Aftermaths. What to do after a disaster, in the aftermath of a disaster? Pick up the pieces; at least this is our greatest inclination, to bend down to the uncaring earth, the rubble of us on the ground, and attempt to salvage what we can, to take back what has been destroyed into the folds of our arms and our tireless capacity to make, even out of fragments, stories to tell or triumphs to achieve or fight for. These disasters are no less disasters of thought and emotion–disasters, losses of stars–in the fabric of our thinking-passionate orientation, than they are more brutally physical disasters, say the disaster of a town taken by surprise by some calamity or other, a storm or a riot, the storm of the human or the storm of wind and rain.
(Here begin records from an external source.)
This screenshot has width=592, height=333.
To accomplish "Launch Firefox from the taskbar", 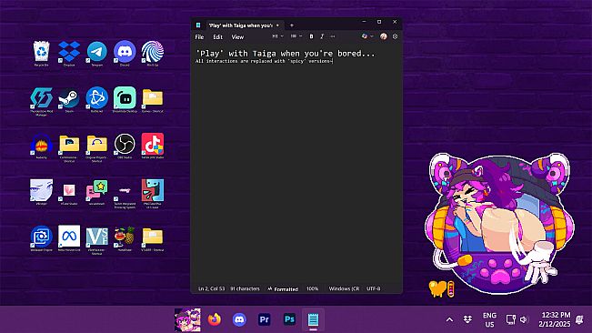I will [214, 319].
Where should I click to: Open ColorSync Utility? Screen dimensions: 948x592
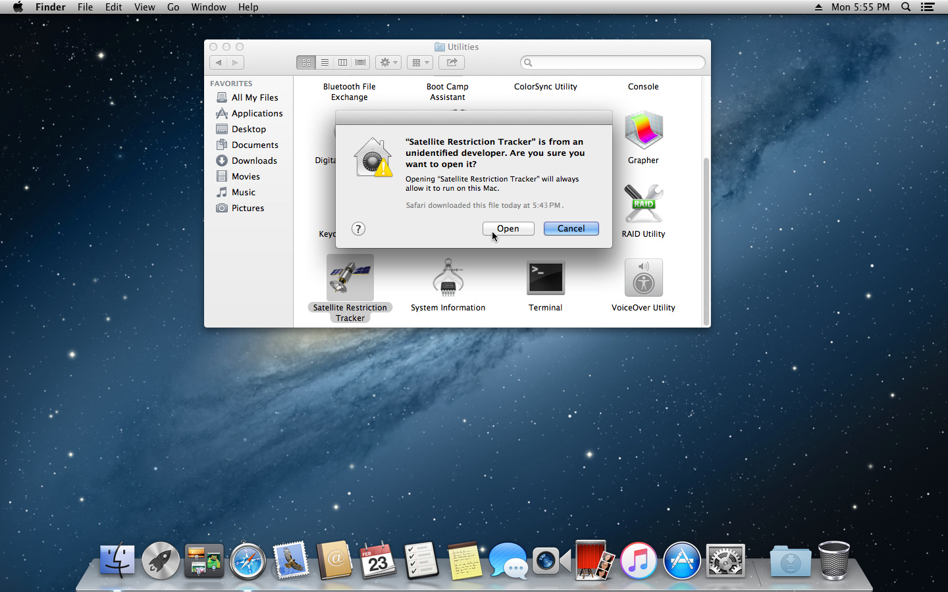coord(545,86)
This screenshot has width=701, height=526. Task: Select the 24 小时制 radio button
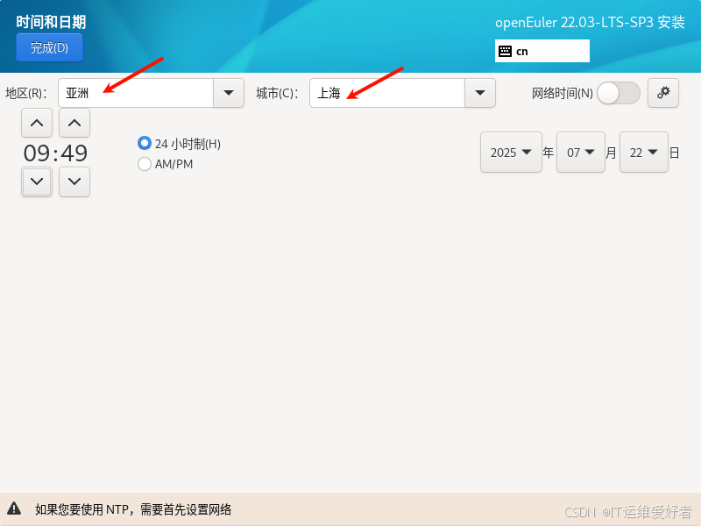click(145, 143)
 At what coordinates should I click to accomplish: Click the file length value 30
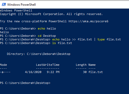pos(85,72)
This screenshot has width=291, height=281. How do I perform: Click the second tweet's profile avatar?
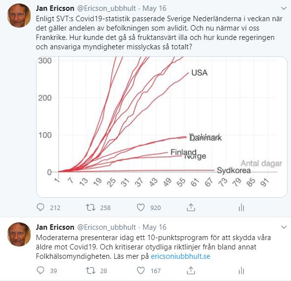(x=19, y=234)
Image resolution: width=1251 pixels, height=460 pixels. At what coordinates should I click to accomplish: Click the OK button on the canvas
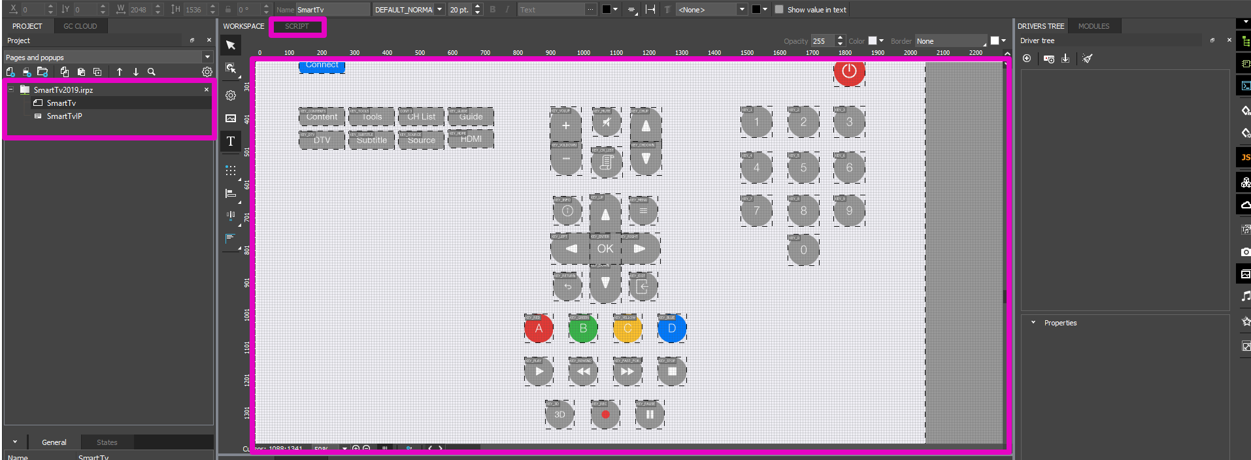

Rebuilding, after such losses, makes sense; after losing your way, it makes perfect sense to find your way back, back home or wherever you might dream you belong.
But sometimes, perhaps always, when the disaster is acute or severe enough, when the disaster is grave enough or destroys enough, it destroys as well even the minutest pieces and there are no more pieces left to salvage. Sometimes, perhaps always, disaster leaves us in that traumatic aftermath which is the aftermath with nothing left to us; we could very well, and at any time, be so ravaged as to lose all, even the cracked and spoiled remains of what we lost. And again this is no less in the sphere of thought and emotion or mood, what makes up part, an essential part, of our worldliness, than it is in those events that crudely attack us, and whose forces, though they compose most, if not all, of what we ourselves are, we do not and cannot control or predict with the sharpest and wittiest tools of prediction. What then? Well, there seem, at least at first, to be several options. We could leave what has been so demolished, walk away from it and begin anew. The only problem here is that it takes for granted that we will still have our wits about us as far as creation is concerned; when it could have been precisely these wits that were exploded and we were left with no more than the dust of our wits. Or we could dream whatever dreams may still come to our witless minds the way our forefathers and foremothers dreamed, and perhaps in that way we may learn to compose our music again, even if only from the top. But, as with the first, dreaming is mortal as anything else; we might as well be left stupid and wasted as the stupidest and most wasted thing. Furthermore, of what does the traumatized dream if not either, when he is alone and his mind may wander, but of what was lost in trauma, or of abortive attempts to escape the clutches of the traumatic thing? In other words, we would be as trapped to the world of the traumatized as any beaten and obsessive patient. So too with communication with our fellows, so too with communication with some divinity–and the latter even more so; how long ago we left such dreams, how easily such dreams were wasted!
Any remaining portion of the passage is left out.